* **Extrait du document**
——
Jean Desailly est donc un écrivain marié qui s’ennuie dans son couple et tombe sous le charme d’une hôtesse de l’air, Françoise Dorléac. La première vision qu’il a de la jeune femme dans l’avion est d’ailleurs typiquement truffaldienne : sous le petit rideau tiré par l’hôtesse dans l’avion, n’apparaissent que des jambes et des pieds qui se déchaussent. On ne peut que penser à ses jambes aperçues par le soupirail de Vivement dimanche et à celles qui défilent, pendant le générique de L’homme qui aimait les femmes. Desailly et Dorléac sont filmés dans l’exercice de leur fonction : elle dans l’avion et lui un bouquin à la main, qui plus est pas vraiment sexy puisqu’il s’agit de Balzac et l’argent.
——
* **Extrait de données**
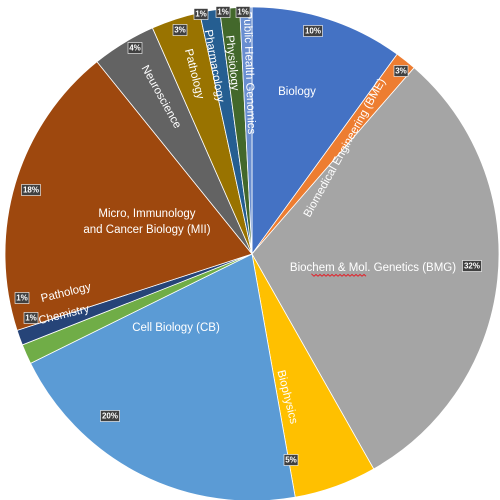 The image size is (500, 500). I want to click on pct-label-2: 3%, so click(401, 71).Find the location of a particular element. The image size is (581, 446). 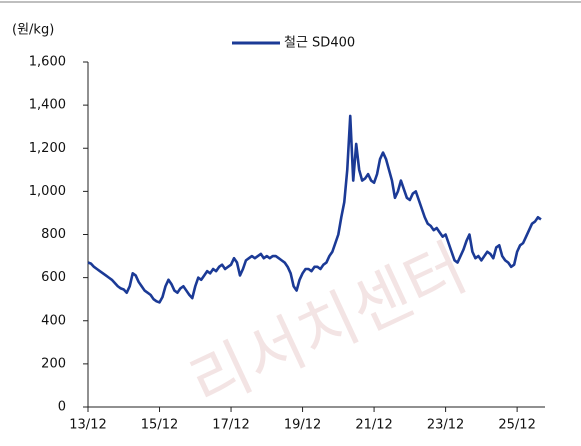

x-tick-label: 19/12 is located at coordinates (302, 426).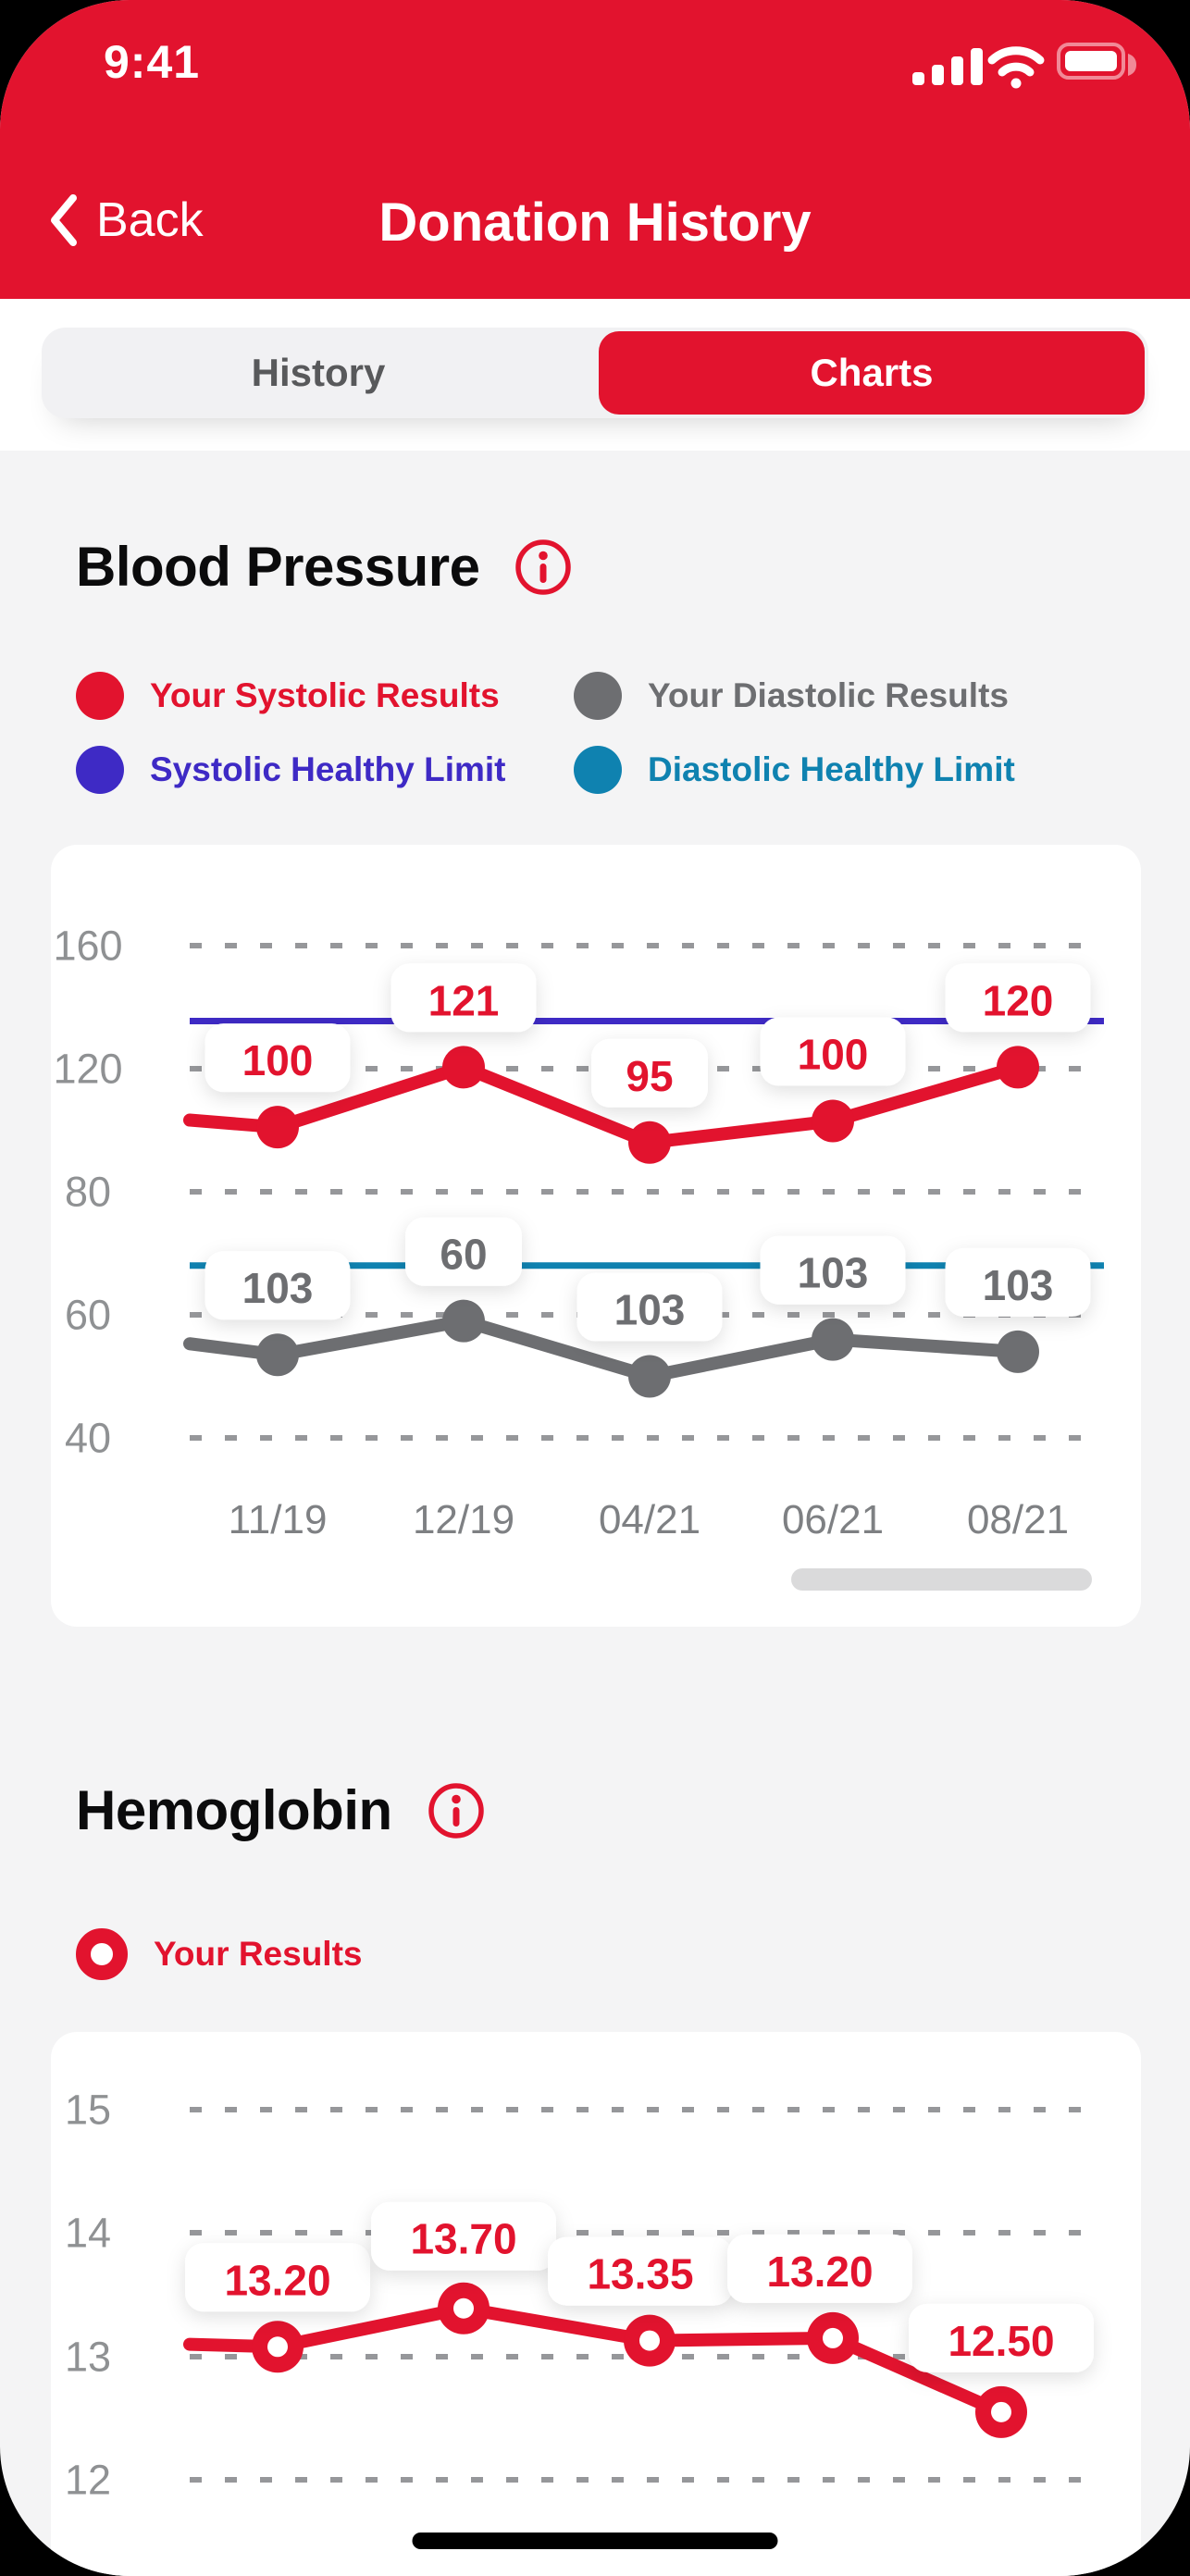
——
* **Exercice**
Comment traduire en anglais cette phrase de l'extrait du document : « Jean Desailly est donc un écrivain marié qui s’ennuie dans son couple et tombe sous le charme d’une hôtesse de l’air, Françoise Dorléac. » ?

* **Zone de réponse**
Jean Desailly is therefore a married writer who is bored in his marriage and falls under the spell of a flight attendant, Françoise Dorléac.